The second issue seems to confirm that direction for Arcudi’s Superman strip; unfortunately, a Batman appearance in the strip features the Dark Knight characterized as a dismissive prick, and I had hoped we were beyond that. Batman’s own strip jumps forward to after the presumed murder of the kidnapped investment banker of the first installment, an interesting tactic that makes one wonder if Azzarello is planning to upend the sequential format with a discontinuous narrative. Baker’s Hawkman, Gibbons’ Kamandi, and Pope’s Strange Adventures continue to utilize the format to their advantage, with lively, taut episodes that race their stories forward. Baker’s Hawkman reads like a rebutal to a 9/11-baiting issue of Garth Ennis’ The Boys, and Gibbons manages to both sketch the major facets of Kamandi’s world while providing the kind of tense ambush-and-escape predicament that’s universal in classic adventure serials. Karl Kerschl and Brendan Fletcher’s The Flash continues to make effective use of its two-strip setup, with a Flash/Iris West divide and some clever art distinctions – the Iris West strip looks noticeably like classic soap opera/romance serials, while the blocky speed lines following The Flash in his strip are convincingly tactile, in opposition to the elusiveness with which he’s typically portrayed. What’s most exciting to see here, beyond even the strength of these titles, is the breadth of different treatments within this book. As an accessible guide to many of DC’s strongest properties, the book effectively conveys how stylistically and tonally diverse these properties can be. It does more to reinforce the notion of the DC Universe as a unique and wondrous entity than any company-wide crossover has ever managed.

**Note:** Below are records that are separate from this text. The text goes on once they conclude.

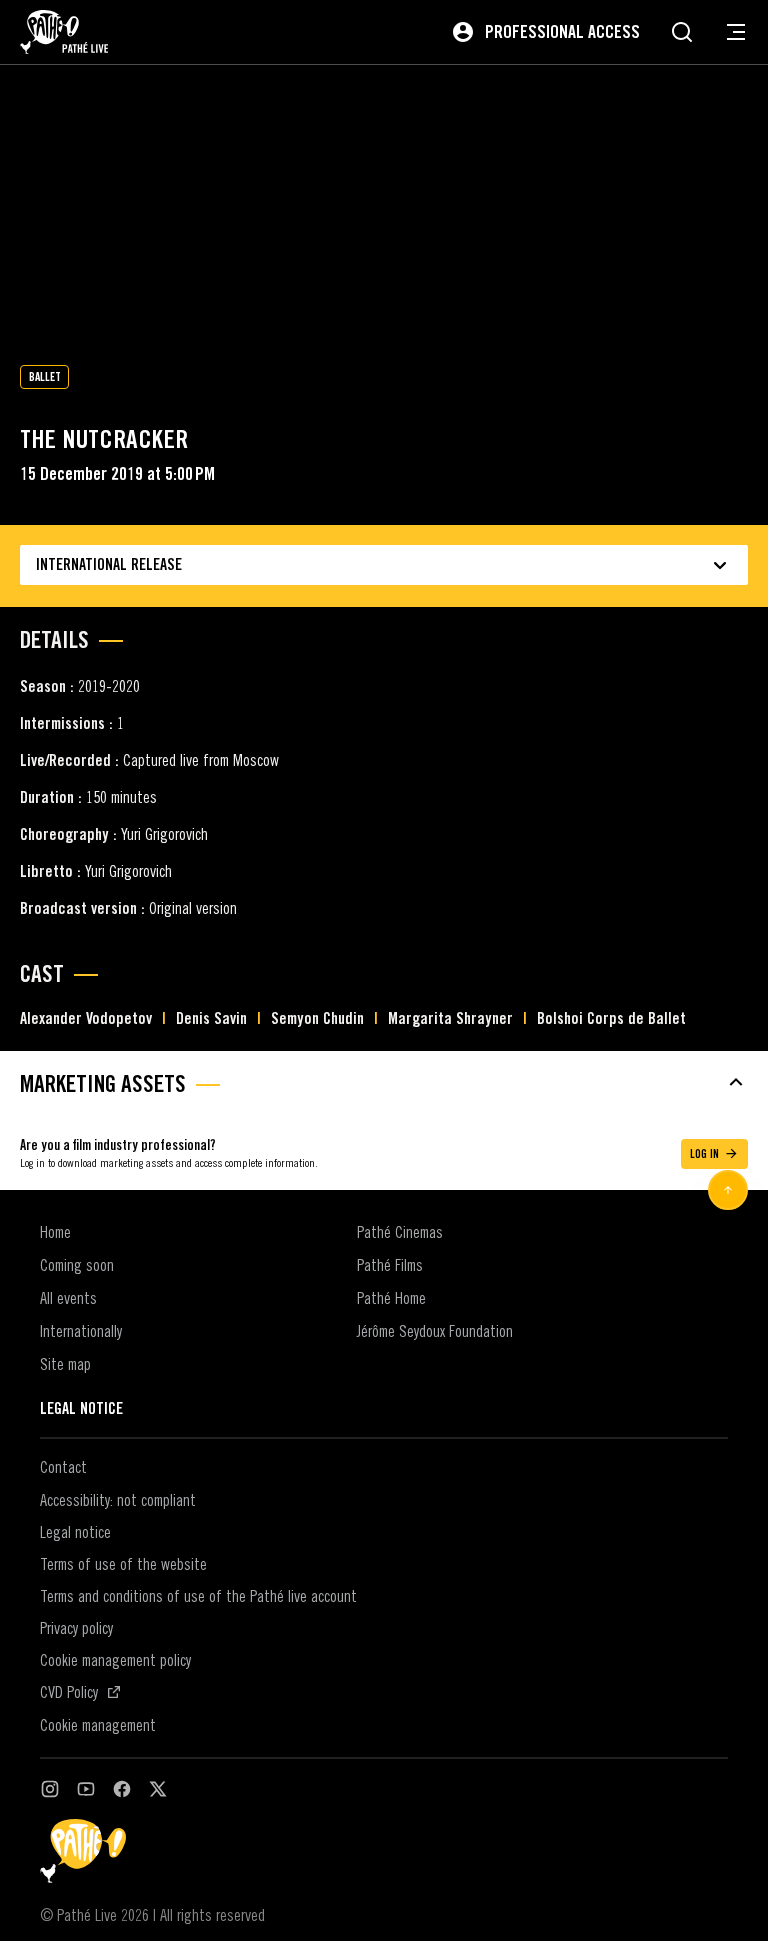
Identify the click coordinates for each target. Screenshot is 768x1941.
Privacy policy (76, 1628)
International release (109, 564)
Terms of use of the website (123, 1564)
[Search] (682, 32)
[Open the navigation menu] (736, 32)
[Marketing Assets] (384, 1082)
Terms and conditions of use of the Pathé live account (198, 1596)
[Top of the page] (728, 1190)
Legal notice (75, 1532)
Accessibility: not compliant (118, 1500)
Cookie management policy (115, 1660)
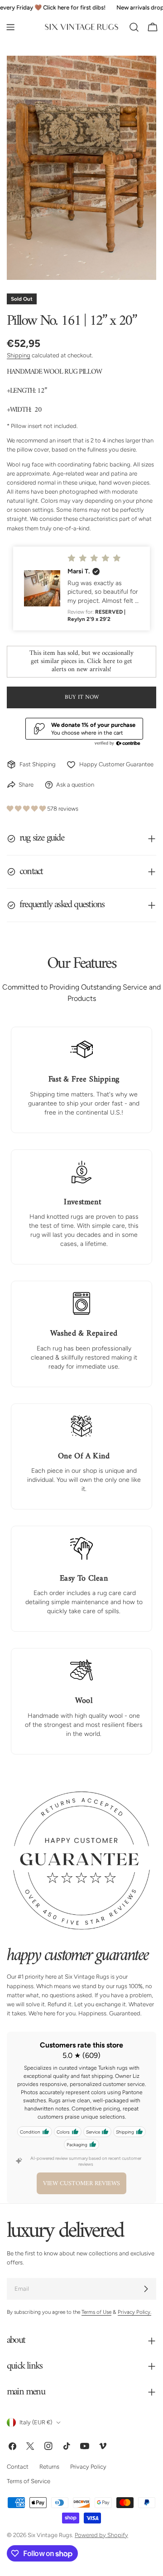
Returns (49, 2467)
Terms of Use (96, 2312)
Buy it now (82, 697)
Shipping (18, 355)
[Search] (134, 27)
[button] (81, 588)
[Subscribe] (145, 2289)
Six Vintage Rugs (50, 2535)
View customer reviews (81, 2183)
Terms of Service (28, 2481)
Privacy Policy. (134, 2312)
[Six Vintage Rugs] (81, 27)
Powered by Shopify (101, 2535)
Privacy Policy (88, 2467)
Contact (18, 2467)
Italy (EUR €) (35, 2422)
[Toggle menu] (10, 27)
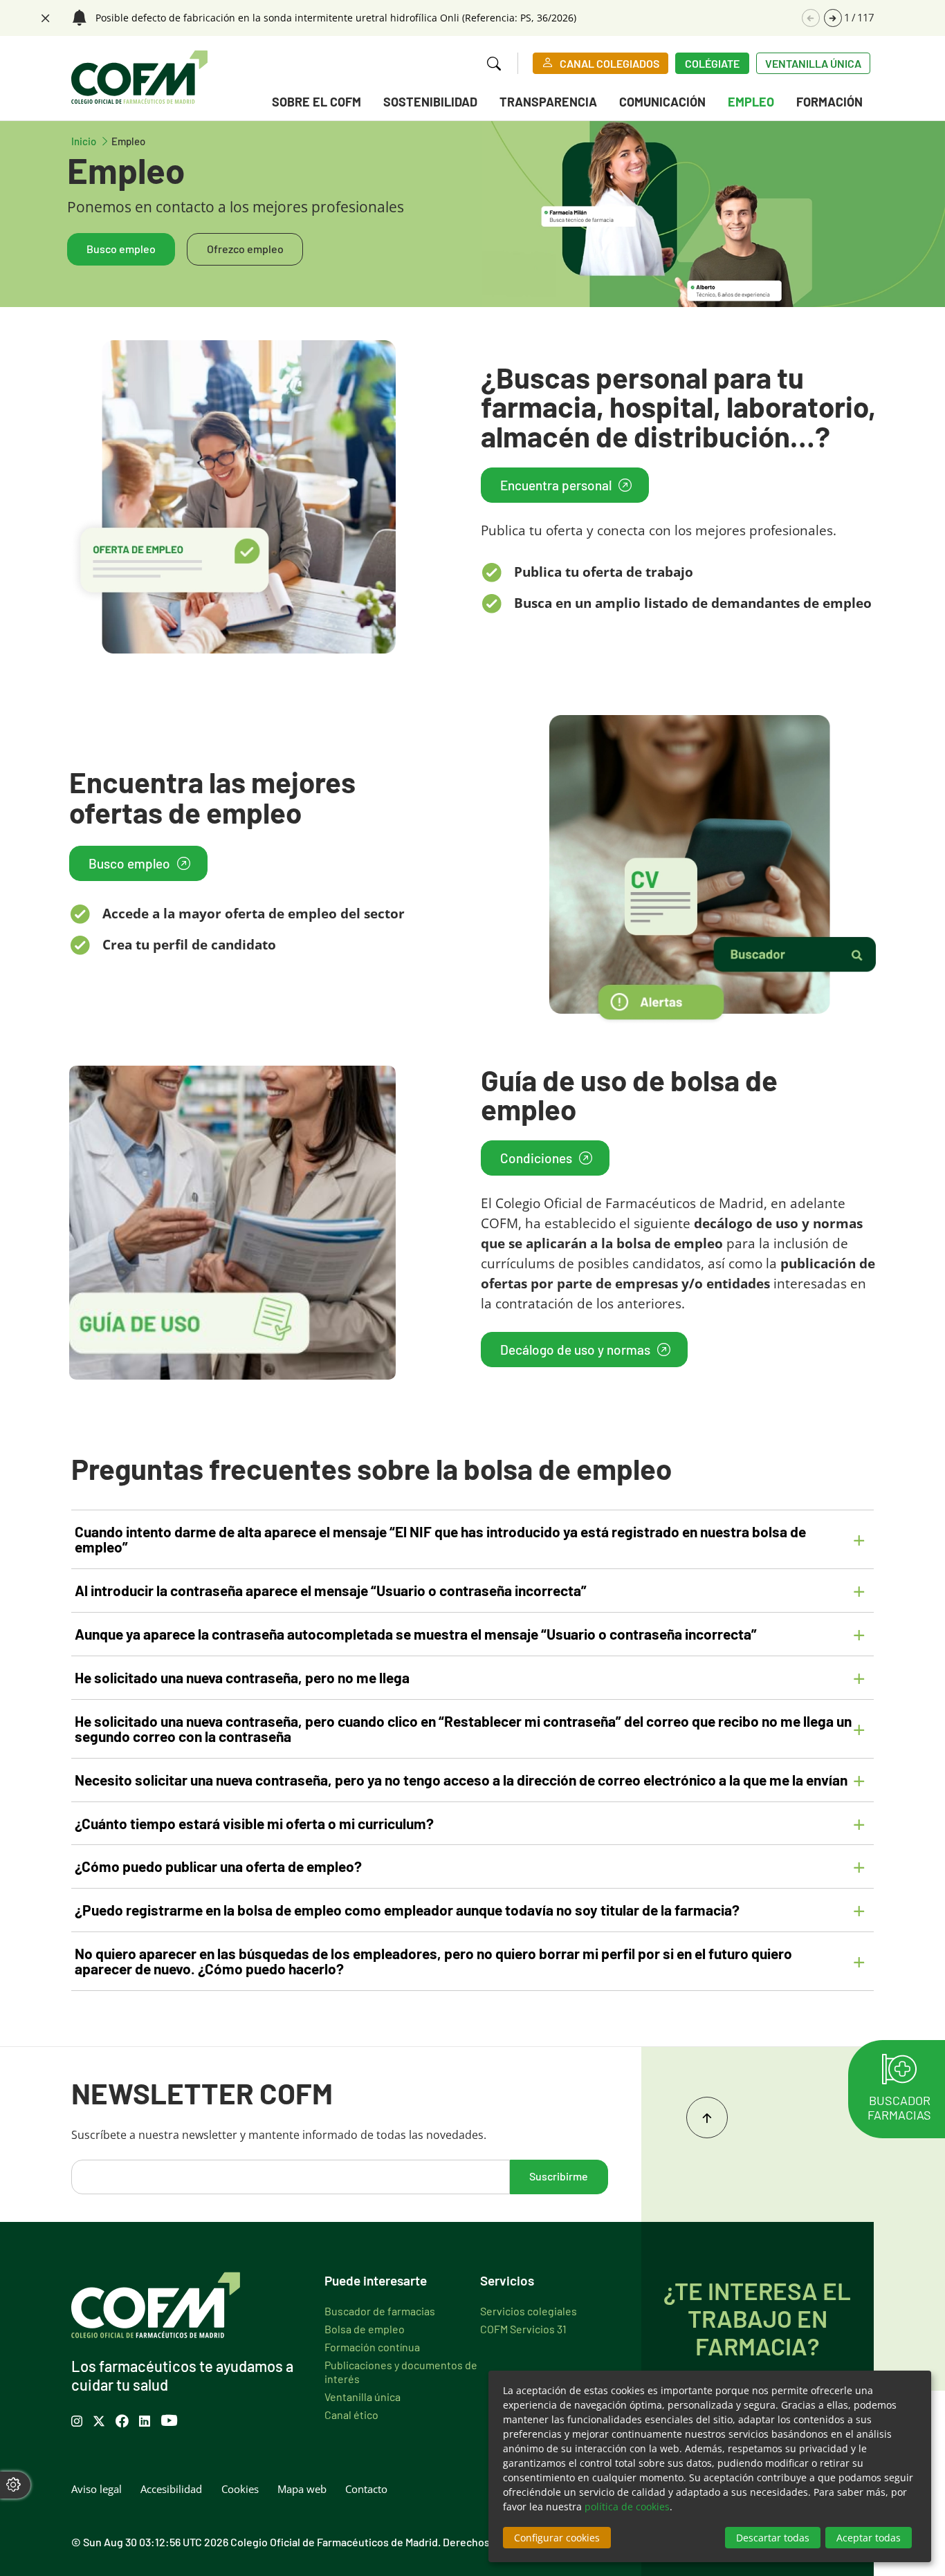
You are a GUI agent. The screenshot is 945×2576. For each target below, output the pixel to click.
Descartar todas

Unfortunately, it’s preaching to the choir. We know how great these characters and concepts are. That’s why we’re spending $3.99 an issue for a high-quality version of the funny pages. But this experiment’s long-term effect will be negligible if this book doesn’t make it into the hands of casual readers, and by adhering to the high price point and direct market distribution that remains status quo for the American comics industry, this book seems fated to be a fondly reviewed fanboy emblem. Wednesday Comics deserves better than that. It deserves to be in newstands, in mass market bookstores, in convenience stores and coffee shops. It deserves a dollar cover price, and it deserves a wide, mainstream audience. Printing the Superman strip in USA Today’s online comics section is a great step, as is that website’s promotion of, but comic shops simply aren’t everywhere. They aren’t even all that common. A quick search of my own area on the aforementioned site reveals only two comic book shops anywhere near, and both are over twenty miles from my town – how is a kid interested in Superman supposed to find these comics under those conditions?

Ultimately, I do think the book is a great read. It’s charming, varied, and accessible, and it stands as a viable format in which to publish comics. And I hope that its twelve-week run isn’t going to be the end of Wednesday Comics, but rather the starting point for DC’s consideration of different book styles and distribution methods. We’ve got enough derivative product designed to appeal to the existing fanbase. Something that feels as genuinely exciting as this book belongs in the hands of people who haven’t had the chance to experience DC at its best.